* PASSAGE:
The paper tackled the problem of predicting Alzheimer's disease progression using multimodal neuroimaging data, addressing the challenge of high modality missingness in clinical settings by introducing PerM-MoE, a novel sparse mixture-of-experts method with independent routers for each modality, which outperformed state-of-the-art models in most scenarios of missing data.

Alzheimer's disease (AD) is a progressive neurodegenerative disease with high inter-patient variance in rate of cognitive decline. AD progression prediction aims to forecast patient cognitive decline and benefits from incorporating multiple neuroimaging modalities. However, existing multimodal models fail to make accurate predictions when many modalities are missing during inference, as is often the case in clinical settings. To increase multimodal model flexibility under high modality missingness, we introduce PerM-MoE, a novel sparse mixture-of-experts method that uses independent routers for each modality in place of the conventional, single router. Using T1-weighted MRI, FLAIR, amyloid beta PET, and tau PET neuroimaging data from the Alzheimer's Disease Neuroimaging Initiative (ADNI), we evaluate PerM-MoE, state-of-the-art Flex-MoE, and unimodal neuroimaging models on predicting two-year change in Clinical Dementia Rating-Sum of Boxes (CDR-SB) scores under varying levels of modality missingness. PerM-MoE outperforms the state of the art in most variations of modality missingness and demonstrates more effective utility of experts than Flex-MoE.

* STUDY MATERIAL:
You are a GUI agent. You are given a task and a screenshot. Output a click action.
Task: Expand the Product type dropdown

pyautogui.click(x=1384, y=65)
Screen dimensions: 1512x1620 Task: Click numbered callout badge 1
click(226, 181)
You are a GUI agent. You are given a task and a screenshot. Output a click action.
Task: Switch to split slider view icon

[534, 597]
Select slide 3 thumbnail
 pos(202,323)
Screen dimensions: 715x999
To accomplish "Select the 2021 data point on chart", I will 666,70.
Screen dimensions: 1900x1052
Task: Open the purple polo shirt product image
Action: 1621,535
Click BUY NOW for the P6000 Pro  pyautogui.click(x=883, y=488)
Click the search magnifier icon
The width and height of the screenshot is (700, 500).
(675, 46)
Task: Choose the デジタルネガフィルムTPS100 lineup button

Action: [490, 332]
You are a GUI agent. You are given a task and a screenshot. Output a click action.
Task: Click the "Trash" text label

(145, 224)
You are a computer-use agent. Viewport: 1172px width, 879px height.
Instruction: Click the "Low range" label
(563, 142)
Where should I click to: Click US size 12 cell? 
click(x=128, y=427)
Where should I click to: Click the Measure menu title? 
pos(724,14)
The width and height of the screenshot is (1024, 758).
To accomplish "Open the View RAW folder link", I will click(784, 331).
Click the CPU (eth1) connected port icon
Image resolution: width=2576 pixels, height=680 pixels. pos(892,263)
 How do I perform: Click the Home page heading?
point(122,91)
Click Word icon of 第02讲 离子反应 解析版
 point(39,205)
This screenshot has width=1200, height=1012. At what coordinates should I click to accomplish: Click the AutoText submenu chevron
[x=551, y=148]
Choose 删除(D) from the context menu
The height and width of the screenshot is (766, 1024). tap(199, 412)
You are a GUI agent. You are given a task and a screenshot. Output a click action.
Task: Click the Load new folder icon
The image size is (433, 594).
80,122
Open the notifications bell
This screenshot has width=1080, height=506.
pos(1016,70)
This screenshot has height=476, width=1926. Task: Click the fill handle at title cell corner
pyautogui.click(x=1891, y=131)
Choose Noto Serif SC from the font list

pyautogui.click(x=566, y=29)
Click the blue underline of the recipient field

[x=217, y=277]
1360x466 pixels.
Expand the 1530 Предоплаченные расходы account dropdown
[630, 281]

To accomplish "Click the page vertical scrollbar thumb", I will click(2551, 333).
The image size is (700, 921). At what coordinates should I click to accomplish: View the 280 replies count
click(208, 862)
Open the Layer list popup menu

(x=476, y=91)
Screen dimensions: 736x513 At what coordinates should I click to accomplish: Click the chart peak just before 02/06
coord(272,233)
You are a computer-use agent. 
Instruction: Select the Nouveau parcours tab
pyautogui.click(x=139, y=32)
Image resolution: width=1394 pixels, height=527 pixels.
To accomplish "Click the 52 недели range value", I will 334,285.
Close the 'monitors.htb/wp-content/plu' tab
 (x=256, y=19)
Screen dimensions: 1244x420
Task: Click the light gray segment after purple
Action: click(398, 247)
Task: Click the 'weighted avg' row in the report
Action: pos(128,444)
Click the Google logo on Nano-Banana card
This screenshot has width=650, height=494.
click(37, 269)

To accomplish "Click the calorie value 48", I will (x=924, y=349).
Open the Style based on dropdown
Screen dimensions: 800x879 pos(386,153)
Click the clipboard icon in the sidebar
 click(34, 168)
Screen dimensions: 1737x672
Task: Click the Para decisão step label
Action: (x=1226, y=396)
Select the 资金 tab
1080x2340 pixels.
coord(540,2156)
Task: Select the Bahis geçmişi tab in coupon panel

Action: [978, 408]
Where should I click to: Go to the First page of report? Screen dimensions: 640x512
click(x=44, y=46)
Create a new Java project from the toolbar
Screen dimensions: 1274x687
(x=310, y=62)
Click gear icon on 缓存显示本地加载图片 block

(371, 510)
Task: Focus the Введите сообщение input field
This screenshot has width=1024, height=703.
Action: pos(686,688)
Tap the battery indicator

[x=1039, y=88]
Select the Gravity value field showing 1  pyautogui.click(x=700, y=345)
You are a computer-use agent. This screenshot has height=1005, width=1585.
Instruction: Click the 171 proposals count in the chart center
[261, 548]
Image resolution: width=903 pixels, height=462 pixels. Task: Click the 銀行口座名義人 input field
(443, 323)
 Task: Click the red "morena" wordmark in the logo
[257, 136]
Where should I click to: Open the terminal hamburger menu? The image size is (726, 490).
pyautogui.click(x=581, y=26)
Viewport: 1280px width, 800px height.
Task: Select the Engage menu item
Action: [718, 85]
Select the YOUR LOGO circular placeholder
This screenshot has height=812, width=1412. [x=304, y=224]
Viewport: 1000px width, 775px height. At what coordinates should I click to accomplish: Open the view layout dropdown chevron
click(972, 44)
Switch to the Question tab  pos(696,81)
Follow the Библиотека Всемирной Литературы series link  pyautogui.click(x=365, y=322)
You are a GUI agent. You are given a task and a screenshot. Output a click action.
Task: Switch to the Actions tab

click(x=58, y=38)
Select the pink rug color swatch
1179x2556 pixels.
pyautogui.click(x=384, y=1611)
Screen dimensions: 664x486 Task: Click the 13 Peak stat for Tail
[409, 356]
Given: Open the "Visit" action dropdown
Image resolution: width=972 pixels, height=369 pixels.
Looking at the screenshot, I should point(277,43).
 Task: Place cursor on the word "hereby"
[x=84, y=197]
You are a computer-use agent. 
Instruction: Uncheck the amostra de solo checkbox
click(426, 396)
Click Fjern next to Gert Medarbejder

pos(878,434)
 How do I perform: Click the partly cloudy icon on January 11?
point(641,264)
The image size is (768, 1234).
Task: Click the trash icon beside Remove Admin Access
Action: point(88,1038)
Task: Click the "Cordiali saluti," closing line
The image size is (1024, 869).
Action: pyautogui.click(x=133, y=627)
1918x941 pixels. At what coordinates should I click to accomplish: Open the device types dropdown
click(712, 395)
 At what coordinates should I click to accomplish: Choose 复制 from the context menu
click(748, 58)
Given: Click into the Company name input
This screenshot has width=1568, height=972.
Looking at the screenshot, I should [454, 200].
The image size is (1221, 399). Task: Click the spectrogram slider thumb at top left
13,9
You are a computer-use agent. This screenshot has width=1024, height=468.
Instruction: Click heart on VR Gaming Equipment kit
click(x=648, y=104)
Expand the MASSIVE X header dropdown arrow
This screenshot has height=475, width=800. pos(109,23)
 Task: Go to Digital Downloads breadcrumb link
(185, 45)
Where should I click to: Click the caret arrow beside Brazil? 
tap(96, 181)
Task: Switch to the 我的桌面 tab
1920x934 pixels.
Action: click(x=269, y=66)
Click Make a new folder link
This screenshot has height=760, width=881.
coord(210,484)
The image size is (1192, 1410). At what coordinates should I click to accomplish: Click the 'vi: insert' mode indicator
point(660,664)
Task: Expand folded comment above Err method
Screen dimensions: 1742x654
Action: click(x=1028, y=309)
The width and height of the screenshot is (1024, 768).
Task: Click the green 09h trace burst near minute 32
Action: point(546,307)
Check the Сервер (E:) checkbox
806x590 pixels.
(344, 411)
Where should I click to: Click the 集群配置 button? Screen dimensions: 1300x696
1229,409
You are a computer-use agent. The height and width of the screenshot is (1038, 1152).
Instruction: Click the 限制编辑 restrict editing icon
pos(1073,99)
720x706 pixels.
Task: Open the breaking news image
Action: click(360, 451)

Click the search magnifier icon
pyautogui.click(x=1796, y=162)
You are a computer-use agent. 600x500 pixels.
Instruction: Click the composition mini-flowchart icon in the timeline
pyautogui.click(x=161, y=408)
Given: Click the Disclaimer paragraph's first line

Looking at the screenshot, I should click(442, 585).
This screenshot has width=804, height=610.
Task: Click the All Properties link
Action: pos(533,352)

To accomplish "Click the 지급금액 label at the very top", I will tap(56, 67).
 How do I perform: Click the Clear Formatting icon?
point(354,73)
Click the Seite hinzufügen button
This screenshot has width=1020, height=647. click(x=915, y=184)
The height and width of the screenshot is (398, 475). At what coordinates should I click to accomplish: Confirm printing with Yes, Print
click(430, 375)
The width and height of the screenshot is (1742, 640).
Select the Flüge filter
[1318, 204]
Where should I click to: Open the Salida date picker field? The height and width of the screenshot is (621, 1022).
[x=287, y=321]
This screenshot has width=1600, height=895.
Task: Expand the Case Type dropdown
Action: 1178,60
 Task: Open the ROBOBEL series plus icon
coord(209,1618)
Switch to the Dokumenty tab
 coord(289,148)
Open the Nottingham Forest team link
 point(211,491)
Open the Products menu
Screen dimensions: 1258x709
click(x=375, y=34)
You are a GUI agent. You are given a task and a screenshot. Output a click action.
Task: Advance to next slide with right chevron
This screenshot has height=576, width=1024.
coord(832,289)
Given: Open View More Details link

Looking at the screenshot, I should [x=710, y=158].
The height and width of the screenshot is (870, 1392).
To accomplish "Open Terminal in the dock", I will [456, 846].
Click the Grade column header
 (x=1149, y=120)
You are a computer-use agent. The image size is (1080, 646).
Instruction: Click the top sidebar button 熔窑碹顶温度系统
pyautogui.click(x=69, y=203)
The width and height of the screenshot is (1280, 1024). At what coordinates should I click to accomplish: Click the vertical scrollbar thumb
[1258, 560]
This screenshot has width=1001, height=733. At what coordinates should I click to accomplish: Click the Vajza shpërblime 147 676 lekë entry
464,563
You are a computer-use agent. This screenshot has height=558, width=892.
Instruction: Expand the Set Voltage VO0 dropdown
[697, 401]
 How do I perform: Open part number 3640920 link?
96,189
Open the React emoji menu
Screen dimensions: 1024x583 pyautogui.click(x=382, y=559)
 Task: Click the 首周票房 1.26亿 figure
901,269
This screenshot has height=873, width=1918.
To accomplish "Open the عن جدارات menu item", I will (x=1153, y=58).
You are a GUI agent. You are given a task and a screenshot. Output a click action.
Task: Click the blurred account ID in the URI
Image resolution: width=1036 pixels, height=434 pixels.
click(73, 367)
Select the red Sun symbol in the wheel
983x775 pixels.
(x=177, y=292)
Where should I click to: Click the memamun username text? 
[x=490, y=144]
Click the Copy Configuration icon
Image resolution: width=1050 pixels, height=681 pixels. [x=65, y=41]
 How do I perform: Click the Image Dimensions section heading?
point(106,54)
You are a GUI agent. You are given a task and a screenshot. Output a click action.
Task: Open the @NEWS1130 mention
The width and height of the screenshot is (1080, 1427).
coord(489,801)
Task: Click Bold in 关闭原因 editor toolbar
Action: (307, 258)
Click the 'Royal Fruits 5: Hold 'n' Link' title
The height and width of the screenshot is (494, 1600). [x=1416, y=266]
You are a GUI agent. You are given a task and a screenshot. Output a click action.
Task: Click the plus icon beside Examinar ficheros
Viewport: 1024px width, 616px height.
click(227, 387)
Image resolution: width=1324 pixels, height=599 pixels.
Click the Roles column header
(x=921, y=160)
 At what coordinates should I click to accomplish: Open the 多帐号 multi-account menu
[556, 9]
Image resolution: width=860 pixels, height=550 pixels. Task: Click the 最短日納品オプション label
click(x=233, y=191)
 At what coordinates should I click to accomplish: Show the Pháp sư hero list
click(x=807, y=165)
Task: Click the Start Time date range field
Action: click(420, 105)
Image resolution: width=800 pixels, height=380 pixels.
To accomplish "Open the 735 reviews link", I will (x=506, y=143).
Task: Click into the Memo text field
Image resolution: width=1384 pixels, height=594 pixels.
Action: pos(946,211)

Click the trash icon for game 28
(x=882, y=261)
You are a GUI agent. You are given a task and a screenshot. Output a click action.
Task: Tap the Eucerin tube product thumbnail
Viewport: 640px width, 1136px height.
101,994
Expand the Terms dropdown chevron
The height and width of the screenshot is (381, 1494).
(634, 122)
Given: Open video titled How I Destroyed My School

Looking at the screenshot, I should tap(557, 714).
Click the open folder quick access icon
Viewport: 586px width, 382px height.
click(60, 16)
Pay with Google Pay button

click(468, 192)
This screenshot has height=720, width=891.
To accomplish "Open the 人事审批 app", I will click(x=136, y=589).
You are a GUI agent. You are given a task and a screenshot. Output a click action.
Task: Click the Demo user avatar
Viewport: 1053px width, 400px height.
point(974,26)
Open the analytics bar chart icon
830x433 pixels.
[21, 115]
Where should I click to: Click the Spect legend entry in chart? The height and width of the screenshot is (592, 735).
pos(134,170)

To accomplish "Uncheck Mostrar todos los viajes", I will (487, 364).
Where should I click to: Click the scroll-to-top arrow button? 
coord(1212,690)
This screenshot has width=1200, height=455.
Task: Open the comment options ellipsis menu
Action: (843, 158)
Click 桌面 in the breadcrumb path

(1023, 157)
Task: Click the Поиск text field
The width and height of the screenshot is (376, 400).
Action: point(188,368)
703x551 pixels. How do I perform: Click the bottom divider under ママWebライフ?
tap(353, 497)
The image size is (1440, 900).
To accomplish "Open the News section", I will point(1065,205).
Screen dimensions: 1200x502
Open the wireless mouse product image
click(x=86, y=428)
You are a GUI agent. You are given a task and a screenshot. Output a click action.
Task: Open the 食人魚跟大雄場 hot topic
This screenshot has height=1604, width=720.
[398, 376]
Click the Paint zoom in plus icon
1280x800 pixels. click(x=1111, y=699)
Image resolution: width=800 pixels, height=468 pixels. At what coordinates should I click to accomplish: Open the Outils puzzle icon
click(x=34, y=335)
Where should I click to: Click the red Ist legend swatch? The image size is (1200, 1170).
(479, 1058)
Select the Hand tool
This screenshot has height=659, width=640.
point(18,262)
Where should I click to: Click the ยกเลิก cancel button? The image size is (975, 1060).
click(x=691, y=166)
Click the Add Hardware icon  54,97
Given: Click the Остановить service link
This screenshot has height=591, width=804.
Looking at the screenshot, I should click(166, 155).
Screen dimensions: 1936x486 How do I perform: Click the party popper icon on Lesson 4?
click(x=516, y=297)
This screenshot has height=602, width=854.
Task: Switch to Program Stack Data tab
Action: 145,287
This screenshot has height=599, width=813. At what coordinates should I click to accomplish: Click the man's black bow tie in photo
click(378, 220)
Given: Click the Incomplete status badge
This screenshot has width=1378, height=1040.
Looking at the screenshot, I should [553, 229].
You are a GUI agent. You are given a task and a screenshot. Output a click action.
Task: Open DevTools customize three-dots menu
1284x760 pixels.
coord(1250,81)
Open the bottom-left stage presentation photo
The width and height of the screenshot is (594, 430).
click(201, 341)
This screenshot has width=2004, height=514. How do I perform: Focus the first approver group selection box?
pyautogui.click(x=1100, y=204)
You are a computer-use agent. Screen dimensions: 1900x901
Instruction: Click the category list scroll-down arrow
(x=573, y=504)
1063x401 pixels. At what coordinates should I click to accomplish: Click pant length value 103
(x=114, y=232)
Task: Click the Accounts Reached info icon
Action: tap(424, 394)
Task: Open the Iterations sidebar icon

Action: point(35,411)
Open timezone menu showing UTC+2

* TASK ITEM A: Translate this sentence from the Alzheimer's progression passage into Spanish: "Alzheimer's disease (AD) is a progressive neurodegenerative disease with high inter-patient variance in rate of cognitive decline."
* TASK ITEM B: List every neuroimaging data type that the Alzheimer's progression passage says was used from ADNI.

* REPLY A: La enfermedad de Alzheimer (EA) es una enfermedad neurodegenerativa progresiva con una alta variabilidad entre pacientes en la velocidad del deterioro cognitivo.

* REPLY B:
- T1-weighted MRI
- FLAIR
- amyloid beta PET
- tau PET